When school children play sports and games, they compete and want to do better, but losing or winning doesn’t make them sad. They learn to enjoy competing, worrying less about winning or defeat. Games and sports teach coordination, collaboration, and rules, besides the competition.
👨🏻💼👩🏻💼Did you continue the habit?
In professional life, you compete daily. You compete with the market, peers, within the team, and so on. However, this is a core competency, just as how students compete to be the best student in the class. This has nothing to do with playing sports to live competitions every day.
Do you play competitive sports with your mates daily? Have you mastered the skills of collaboration, coordination, and skill enhancement while competing?
13. Attention and Focus
🏫What schools taught
- Paying attention in a class for 45-60 minutes.
- Listening to the teacher for 45-50 minutes.
- Trying to remember and take notes while listening(again attention).
- Focussing and channelizing all your energy into that specific moment.
- Keep all the threads in your brain closed and open the threads related to the current subject only.
👨🏻💼👩🏻💼Did you continue the habit?
Studies show that in modern times the attention of an average person is less than that of a goldfish, and is less than 15 seconds. If your attention and focus at the moment are limited to only 15 seconds, then you will invariably become a failure in life.
Just consider reading this article. This entire article would need about 12-15 minutes for any average individual to read(just reading) and probably 20-30 minutes to comprehend, learn, memorize, and revise. Have you been able to read this article from the first letter till this point without any diversion? Do you at this point remember what you have learnt in this article?
The Similarity Between Life and School
Life is a school that teaches hard ways, and exams have no grades, but life-death. Schools taught you everything to succeed in life. It takes only 21 days to form a habit and 10,000 hours to master a skill. Did you learn life skills in 10 years?

----------------

**DIRECTIONS:**
A) According to the passage on habits learned in school, how long does it take to form a habit?
B) Continue the passage on habits learned in school, starting after its final sentence.

**GIVEN DATA:**
----------------

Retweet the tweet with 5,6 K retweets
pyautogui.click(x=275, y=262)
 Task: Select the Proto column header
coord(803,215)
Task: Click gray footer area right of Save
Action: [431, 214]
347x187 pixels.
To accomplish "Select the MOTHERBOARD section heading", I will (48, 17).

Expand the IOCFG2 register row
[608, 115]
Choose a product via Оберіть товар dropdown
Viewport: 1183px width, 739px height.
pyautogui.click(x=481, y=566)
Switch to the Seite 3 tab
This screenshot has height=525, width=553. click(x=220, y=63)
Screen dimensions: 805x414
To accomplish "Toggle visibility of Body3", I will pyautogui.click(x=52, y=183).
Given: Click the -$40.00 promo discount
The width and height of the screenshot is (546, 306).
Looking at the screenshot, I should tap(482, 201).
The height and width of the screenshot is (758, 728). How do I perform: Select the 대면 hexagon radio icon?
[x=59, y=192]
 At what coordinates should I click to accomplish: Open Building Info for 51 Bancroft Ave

----------------

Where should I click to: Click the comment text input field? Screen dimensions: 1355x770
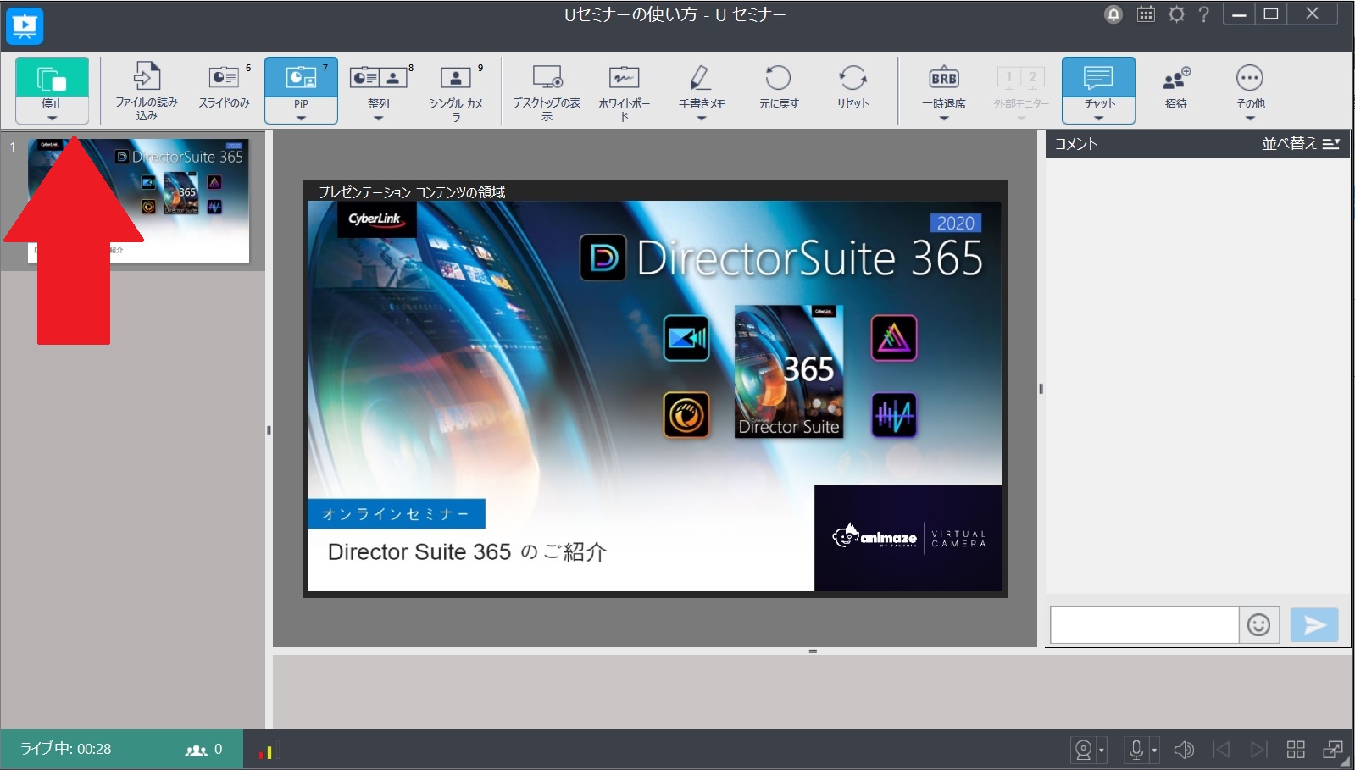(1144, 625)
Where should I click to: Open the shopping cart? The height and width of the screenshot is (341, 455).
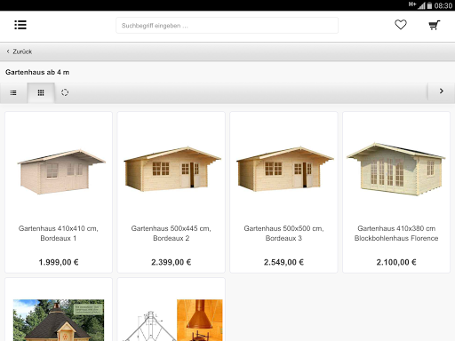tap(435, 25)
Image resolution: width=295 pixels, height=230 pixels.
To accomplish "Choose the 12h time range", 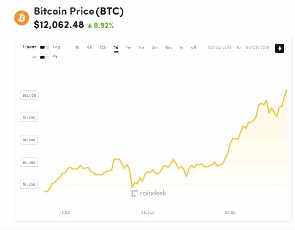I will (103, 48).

----------------

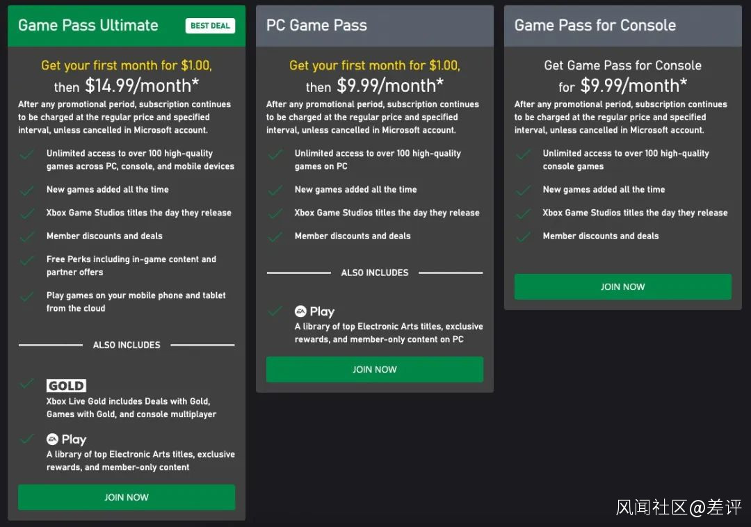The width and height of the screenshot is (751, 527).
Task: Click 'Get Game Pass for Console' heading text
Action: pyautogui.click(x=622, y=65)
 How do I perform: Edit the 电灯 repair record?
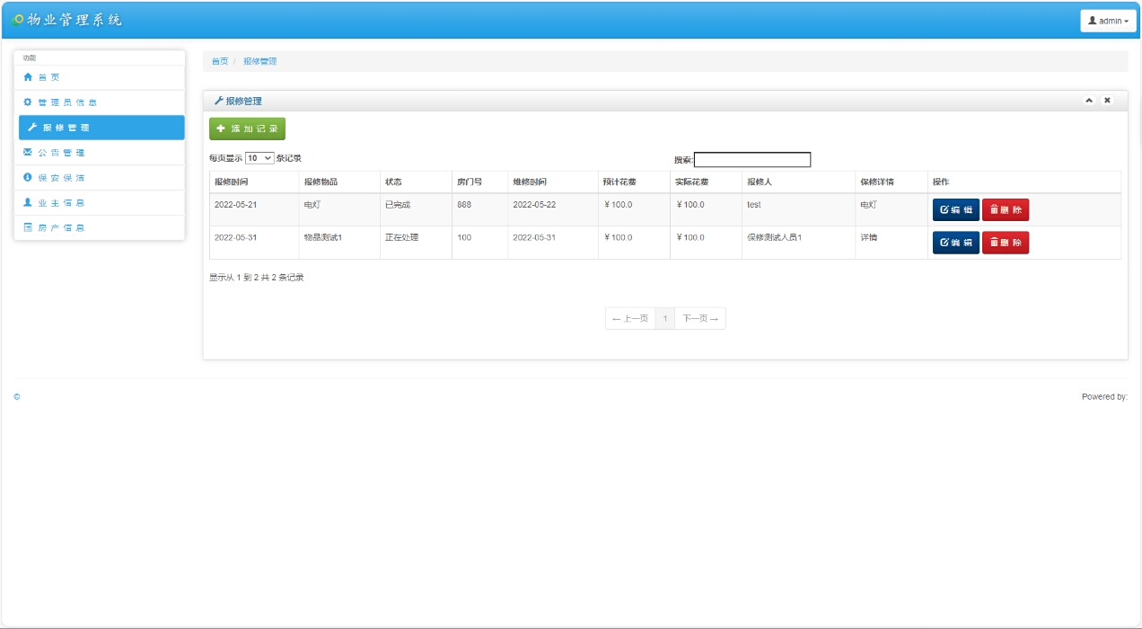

----------------

**EXPECTED RESULTS:**
A) 21 days.

B)
In modern times, we have learned one skill above the rest of the other skills. This is the skill of victimhood and Aloplastic defense, by means of which have learned the art of taking credit for success and blaming others for failure.
Life isn’t magic or surprise. Life is a discipline, of doing the same thing repeatedly, every day, over and over again, and over a decade. If one sits with a notebook and pen and assesses the things one learned, including eating on time, eating together, group learning, preparing daily, preparing for exams, managing different aspects of life, sharpening memory, improving cognition, just about every fundamentals.
Schools also taught the power dynamics of one teacher and multiple students. Schools taught that not everyone is equal and that we must follow the seniors, compete with batchmates, not hate competitors, becoming role models for the juniors.
However, most grownup forgets every single bit of it and searches for leadership lessons in a cricket match.
Conclusion
When one is not good enough(or doesn’t care) to carry forward the 10 most important learning years of life, the root cause lies within.
Schools fundamentally try to drill down most needed habits to succeed in life into one’s habits, but because of the lack of willingness to remain a student, the urge to practice the habits and continue the habits reduces with age. Life habits are the only good things that school gives and also end up in the trash bucket.
If we closely study any of the master’s life, be it in any field, we can find the same fundamentals being followed by most masters. Just follow what you learned in school for 1 year, and see if grow in life or not.